5. Conclusions This study reports the persistence rate of C. trachomatis (100%), T. vaginalis (82%) and M. genitalium (75%) infections during pregnancy and C. trachomatis (100%) and T. vaginalis (20%) before and post-delivery in vaginal samples from pregnant women living in Pemba Island, Tanzania. The persistence of N. gonorrhoeae during pregnancy could not be determined because of low prevalence of infection. The detection and persistence of these curable genital infection stresses on the importance of screening all women during the pre and postnatal periods, where treatment will decrease sequelae. Investigating the clearance and persistence rate of these infections will improve the knowledge of the pathophysiology of these genital infections during pregnancy and post-delivery. With a retrospective approach, larger biobank cohorts can build on this data and identify factors associated with duration or clearance of infection during pregnancy. Such evidence will support effective management and screening programs, as well as innovative biomedical approaches targeting them.

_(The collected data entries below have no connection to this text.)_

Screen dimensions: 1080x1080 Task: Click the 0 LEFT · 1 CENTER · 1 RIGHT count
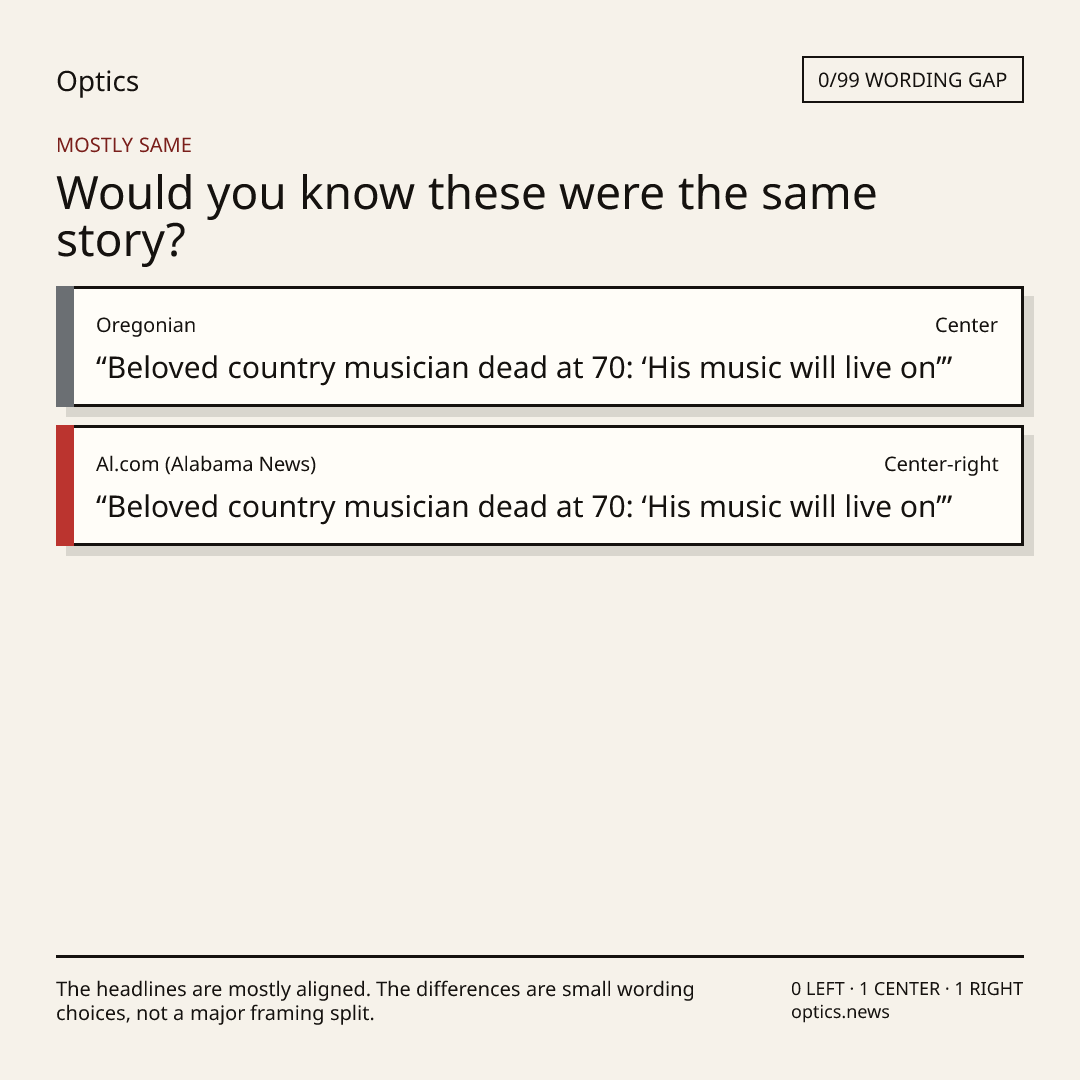click(907, 988)
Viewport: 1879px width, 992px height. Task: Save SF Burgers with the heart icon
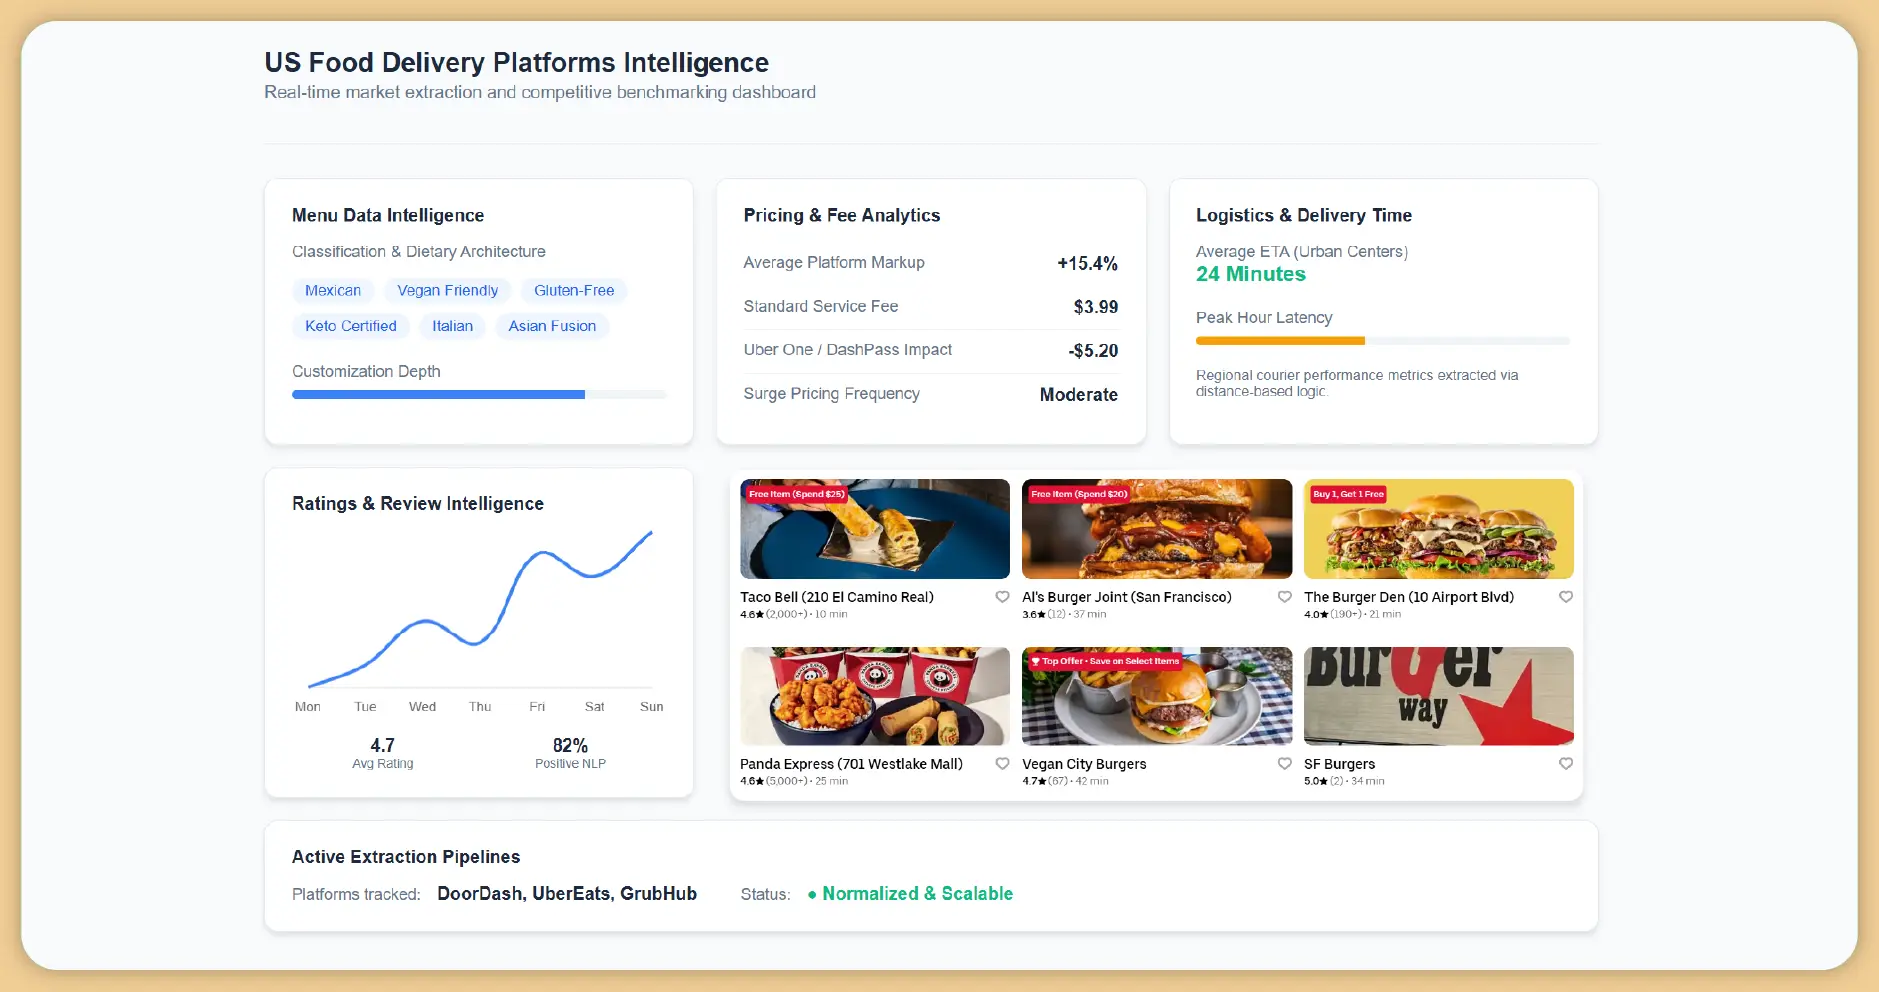1566,764
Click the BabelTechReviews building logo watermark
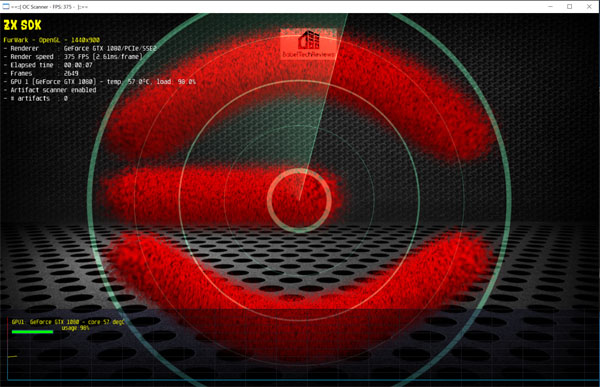Viewport: 600px width, 387px height. [x=308, y=44]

Author Contributions: Conceived the idea: S.D., S.A.M., E.A.; methodology, N.C.A.J., J.P., N.B.U.; formal analysis, N.C.A.J., S.O.; data and biospecimen collections, A.M.O., F.A., S.D.; resources, S.M.A., S.S., S.D.; writing—original draft, N.C.A.J.; writing—review and editing, N.C.A.J., S.A.M., E.A., supervision: S.A.M., S.D., E.A.; project administration, S.S., S.D.; funding acquisition: S.S., S.A.M., E.A. All authors have read and agreed to the published version of the manuscript. Funding: This study was in part subsidized by the Otto Kranendonk Fund from the Netherlands Society for Tropical Medicine and International Health (NVTG). Institutional Review Board Statement: The study was conducted according to the guidelines of the Declaration of Helsinki, and approved by the Institutional Review Board (or Ethics Committee) of the Zanzibar Medical Research and Ethics Committee (ZAMREC), 24 March 2014, amended 4 October 2016. Informed Consent Statement: Informed consent was obtained from all subjects involved in the study. Data Availability Statement: Data are available from the authors with the permission of the Biobank governing body/local institution and the Principal Investigator of the site. Acknowledgments: To all the women who participated in the biobank effort, and the staff at the biobank in Pemba Island, Tanzania. Further thanks to Sonja N.H. Puljhun, Monique M. Verveer and Roel Heijmans for their technical assistance in the laboratory in the Netherlands. Conﬂicts of Interest: The authors declare no conﬂict of interest.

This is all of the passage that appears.